Celebrities aren’t immune, either; if anything, their experiences amplify what occurs on the smaller homefront. Plus-size model Tess Holliday, who gave birth to her second child this year, was publicly slammed by critics who called her “too big” to have a healthy pregnancy. Scroll through the Instagram comments of Chrissy Teigen wearing jean shorts and a crop top a couple weeks after birth, and you’ll find a love-hate combination of “omg #goals” and “UGH, she sucks.” Finally, consider Jennifer Aniston’s recent Huffington Post op-ed wherein she lambasted the media for spending countless resources debating whether she’s pregnant or simply ate a big lunch.

Despite massive strides in body positivity over the past few years, I watched these messages play out in my life over and over again as I moved from a little girl to a young woman to a professional to a married adult to a pregnant lady to a mother. I observed. I listened. I paid close attention. And then I got pissed. Not only was this type of examination unfair, confusing and dangerous—it was also a fucking waste of time.

So at my highest weight, when I worked out the least and ate a billion carbs, while my entire body expanded and took up more space than ever before, I decided to opt out. I didn’t want to play the game anymore.

I declined the tantalizing spread of body image issues offered to me on a silver platter, and instead, determined that I would practice acceptance for what my body looked like right now. Not how it might in the future, not in comparison to how it did in the past, but from each present moment to the next with all the wrinkles and saggy parts and flaps of skin and taut angles and freckles and “too big” this and “too small” that. I imagined a light switch in my mind flipped down into darkness, and I snapped it upright into the light.

Self-love doesn’t appear in a day or a week or a month or a year. It takes time.
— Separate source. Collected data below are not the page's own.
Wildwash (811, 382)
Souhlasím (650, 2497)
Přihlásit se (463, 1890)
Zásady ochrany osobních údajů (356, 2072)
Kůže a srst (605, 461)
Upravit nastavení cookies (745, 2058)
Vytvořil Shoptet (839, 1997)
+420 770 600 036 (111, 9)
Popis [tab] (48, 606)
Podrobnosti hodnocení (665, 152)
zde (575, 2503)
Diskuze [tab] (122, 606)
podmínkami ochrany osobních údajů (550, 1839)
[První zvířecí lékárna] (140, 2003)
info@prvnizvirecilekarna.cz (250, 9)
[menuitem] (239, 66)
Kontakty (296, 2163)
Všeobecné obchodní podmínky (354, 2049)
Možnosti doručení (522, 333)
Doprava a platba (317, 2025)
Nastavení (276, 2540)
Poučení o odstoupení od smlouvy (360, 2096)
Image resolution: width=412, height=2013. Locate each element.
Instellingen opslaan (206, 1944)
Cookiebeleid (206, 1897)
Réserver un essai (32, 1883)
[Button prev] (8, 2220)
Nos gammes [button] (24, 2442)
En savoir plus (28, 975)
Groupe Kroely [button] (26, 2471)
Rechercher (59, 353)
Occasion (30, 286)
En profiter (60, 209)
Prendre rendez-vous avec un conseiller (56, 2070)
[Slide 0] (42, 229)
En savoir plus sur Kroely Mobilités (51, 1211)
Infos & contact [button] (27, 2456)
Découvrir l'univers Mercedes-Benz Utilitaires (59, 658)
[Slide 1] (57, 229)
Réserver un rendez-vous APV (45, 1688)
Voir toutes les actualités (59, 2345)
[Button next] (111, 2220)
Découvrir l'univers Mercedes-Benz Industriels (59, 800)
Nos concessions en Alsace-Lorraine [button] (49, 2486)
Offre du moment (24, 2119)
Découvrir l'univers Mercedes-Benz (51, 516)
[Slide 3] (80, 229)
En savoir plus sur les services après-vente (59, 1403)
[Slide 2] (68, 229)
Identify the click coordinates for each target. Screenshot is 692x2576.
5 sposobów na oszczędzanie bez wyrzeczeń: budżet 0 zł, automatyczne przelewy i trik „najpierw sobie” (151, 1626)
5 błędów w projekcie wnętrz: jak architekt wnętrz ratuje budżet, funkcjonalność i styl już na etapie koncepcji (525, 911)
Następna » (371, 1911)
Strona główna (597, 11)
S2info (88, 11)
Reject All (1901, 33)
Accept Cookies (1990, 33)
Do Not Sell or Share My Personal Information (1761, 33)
Doing the work of accepting my body in its present state is far from easy; I have good days and bad days like everyone else. Self-love doesn’t appear in a day or a week or a month or a year. It takes time. I had to wait out the unnerving moments when my old issues popped back into place, and have the patience and wisdom to pause and say, “Wait, wait. This is false. I’m all right.” When I started comparing myself to someone I deemed thinner, prettier, better—it was on me to bring my hand to my heart and say kindly but firmly, “Stop that. Don’t do that.” One of the most subversive things I’ve done is to stop waiting for someone or something to tell me I’m okay just the way I am. I know this, and then I forget, and then I remind myself. This work matters. Relieving myself of the pressure to constantly care about my weight and size opens the door to freedom, to the opportunity to focus on arenas of my life that are more valuable, more important, and more fulfilling than what I look like.

If you’ve forgotten this fact, and you need a reminder, I offer one to you today: You are already strong. You are a caretaker of a body capable of amazing feats—your heart beats! Your lungs fill up with air! Your legs move you to and from places!—which means that your body is your friend, not an enemy meant to be defeated at the first perceived failure. Opt out of the lie that says your looks matter most. Take up space in this world, because what you weigh holds no weight in terms of your worth.